Task directions: Format the records from the line with "Task: Click the orange 0.61253 price axis tag" to the line with "Action: pyautogui.click(x=1512, y=153)" as a Markdown table, omitting blank lines. Use two columns, n for the row number and Line for the line itself.

Exercise material:
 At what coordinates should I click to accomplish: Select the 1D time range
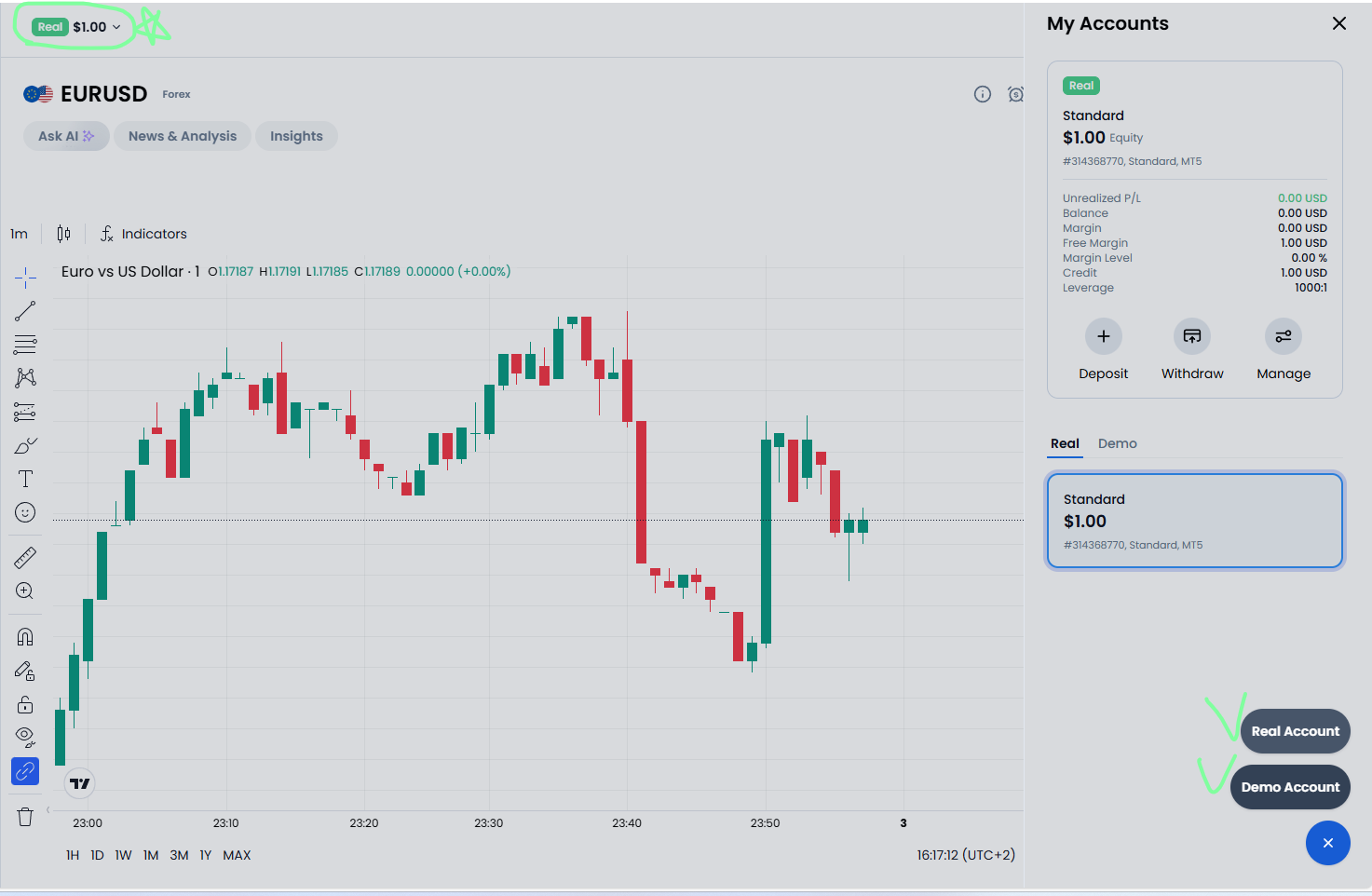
...
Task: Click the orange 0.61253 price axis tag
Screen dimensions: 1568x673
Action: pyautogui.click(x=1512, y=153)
==
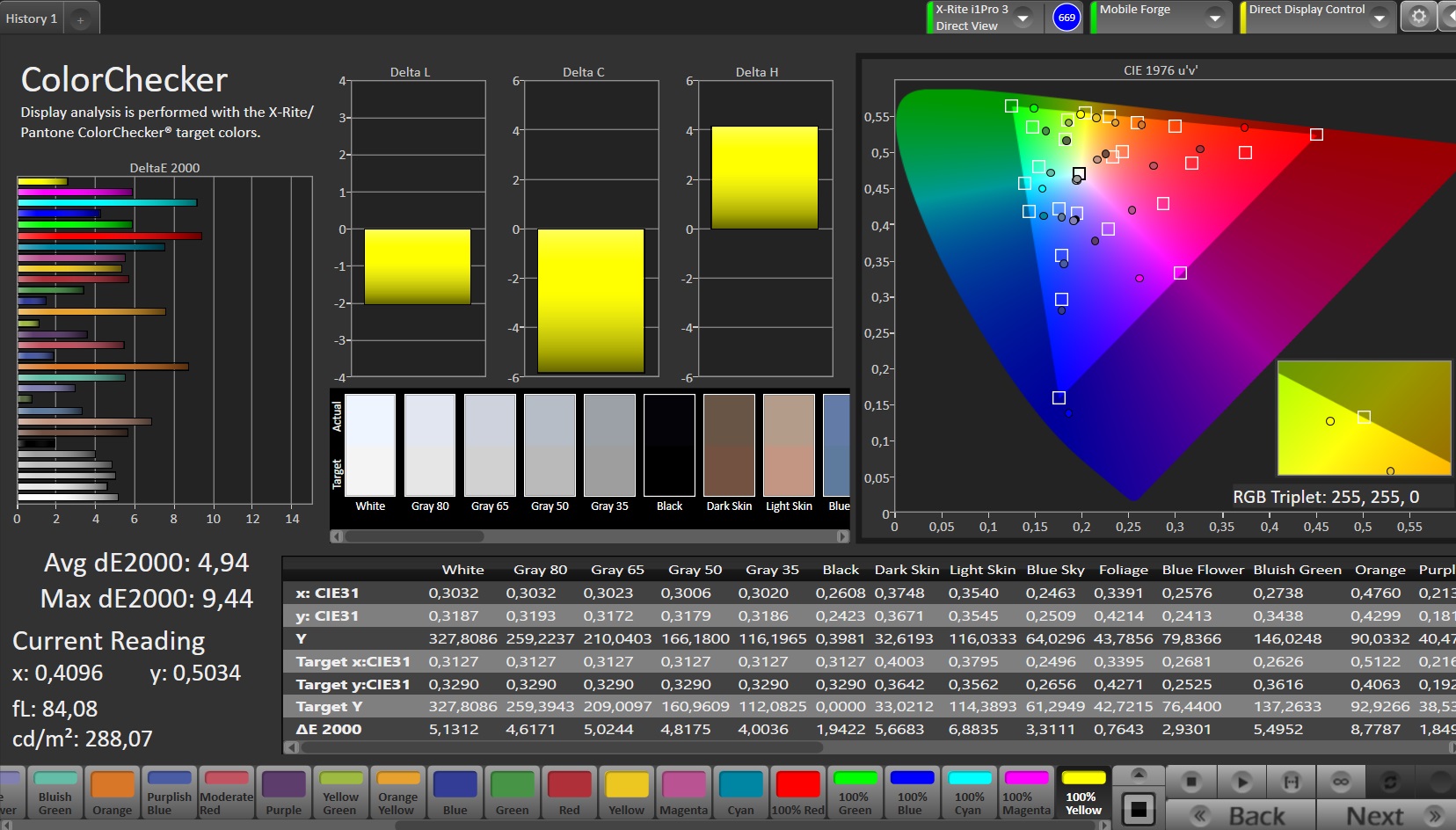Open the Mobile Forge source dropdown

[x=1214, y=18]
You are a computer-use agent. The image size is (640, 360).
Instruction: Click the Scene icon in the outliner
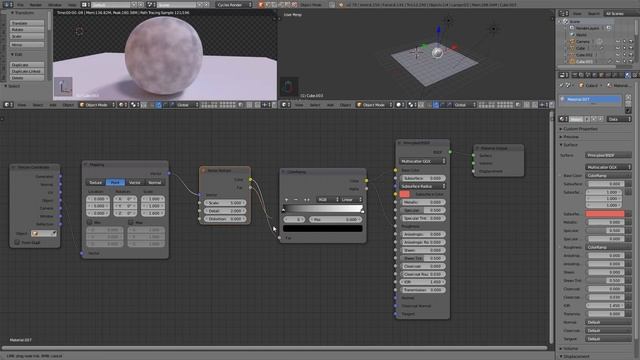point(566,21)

Task response:
| n | Line |
|---|---|
| 1 | Task: Click the orange 0.61253 price axis tag |
| 2 | Screen dimensions: 1568x673 |
| 3 | Action: pyautogui.click(x=1512, y=153) |